**DESCRIPTION OF THE TASK**:
The string "button" appears in some lines of the entries that follow; copy each such line.

(Data extracted from a collection)
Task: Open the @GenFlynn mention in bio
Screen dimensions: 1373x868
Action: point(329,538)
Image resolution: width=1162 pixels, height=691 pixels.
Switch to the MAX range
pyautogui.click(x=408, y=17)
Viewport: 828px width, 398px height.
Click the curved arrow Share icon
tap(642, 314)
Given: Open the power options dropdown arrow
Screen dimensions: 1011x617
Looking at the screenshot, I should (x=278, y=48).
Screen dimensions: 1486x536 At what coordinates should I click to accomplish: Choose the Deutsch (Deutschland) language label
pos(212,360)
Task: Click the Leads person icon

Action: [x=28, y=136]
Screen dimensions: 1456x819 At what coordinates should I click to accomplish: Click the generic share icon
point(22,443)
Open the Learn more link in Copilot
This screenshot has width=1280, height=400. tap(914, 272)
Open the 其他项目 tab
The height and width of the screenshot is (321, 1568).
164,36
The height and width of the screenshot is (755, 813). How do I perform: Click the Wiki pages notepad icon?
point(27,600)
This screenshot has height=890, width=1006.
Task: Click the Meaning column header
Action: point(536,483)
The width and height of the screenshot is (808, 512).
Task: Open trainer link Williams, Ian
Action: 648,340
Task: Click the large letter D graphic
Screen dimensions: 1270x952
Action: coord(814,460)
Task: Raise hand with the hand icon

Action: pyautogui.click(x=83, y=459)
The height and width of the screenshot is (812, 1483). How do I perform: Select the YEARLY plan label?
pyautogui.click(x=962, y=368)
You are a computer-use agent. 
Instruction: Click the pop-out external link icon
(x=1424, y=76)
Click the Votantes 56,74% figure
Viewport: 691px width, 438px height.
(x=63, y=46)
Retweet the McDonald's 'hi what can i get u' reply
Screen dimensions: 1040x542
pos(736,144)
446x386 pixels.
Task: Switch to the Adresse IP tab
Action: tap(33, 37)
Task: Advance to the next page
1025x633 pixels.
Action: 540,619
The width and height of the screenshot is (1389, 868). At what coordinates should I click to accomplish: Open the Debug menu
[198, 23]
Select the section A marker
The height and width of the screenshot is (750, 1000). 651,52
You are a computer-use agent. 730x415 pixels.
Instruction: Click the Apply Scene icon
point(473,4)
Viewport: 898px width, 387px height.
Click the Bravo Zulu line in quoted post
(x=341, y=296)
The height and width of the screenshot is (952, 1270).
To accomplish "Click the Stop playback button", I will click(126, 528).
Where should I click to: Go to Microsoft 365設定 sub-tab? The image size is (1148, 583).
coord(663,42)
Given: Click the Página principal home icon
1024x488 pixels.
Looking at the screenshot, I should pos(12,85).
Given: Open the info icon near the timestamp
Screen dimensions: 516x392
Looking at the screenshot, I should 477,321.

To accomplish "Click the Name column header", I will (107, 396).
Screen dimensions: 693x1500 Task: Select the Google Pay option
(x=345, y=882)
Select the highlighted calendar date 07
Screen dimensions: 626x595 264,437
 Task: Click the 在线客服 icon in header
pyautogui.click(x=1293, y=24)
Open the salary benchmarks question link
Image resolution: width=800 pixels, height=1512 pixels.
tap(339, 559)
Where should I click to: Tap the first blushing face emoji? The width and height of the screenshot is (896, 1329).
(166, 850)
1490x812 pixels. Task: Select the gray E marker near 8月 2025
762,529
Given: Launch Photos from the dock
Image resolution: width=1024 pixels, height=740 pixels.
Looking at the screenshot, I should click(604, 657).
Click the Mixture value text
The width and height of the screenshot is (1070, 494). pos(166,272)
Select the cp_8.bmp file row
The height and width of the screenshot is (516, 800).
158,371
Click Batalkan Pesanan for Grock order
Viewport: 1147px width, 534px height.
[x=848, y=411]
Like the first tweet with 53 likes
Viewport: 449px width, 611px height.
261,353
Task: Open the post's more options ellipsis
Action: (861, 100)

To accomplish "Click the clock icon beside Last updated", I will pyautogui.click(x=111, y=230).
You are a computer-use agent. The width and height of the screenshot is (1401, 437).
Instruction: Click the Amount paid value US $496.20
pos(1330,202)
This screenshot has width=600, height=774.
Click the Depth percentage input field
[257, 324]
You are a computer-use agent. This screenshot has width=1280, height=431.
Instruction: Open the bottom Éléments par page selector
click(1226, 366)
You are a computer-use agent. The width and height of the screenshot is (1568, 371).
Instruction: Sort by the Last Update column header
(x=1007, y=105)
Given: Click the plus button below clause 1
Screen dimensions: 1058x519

**TASK SOLUTION**:
To accomplish "Click the Stop playback button", I will click(126, 528).
Given: Click the plus button below clause 1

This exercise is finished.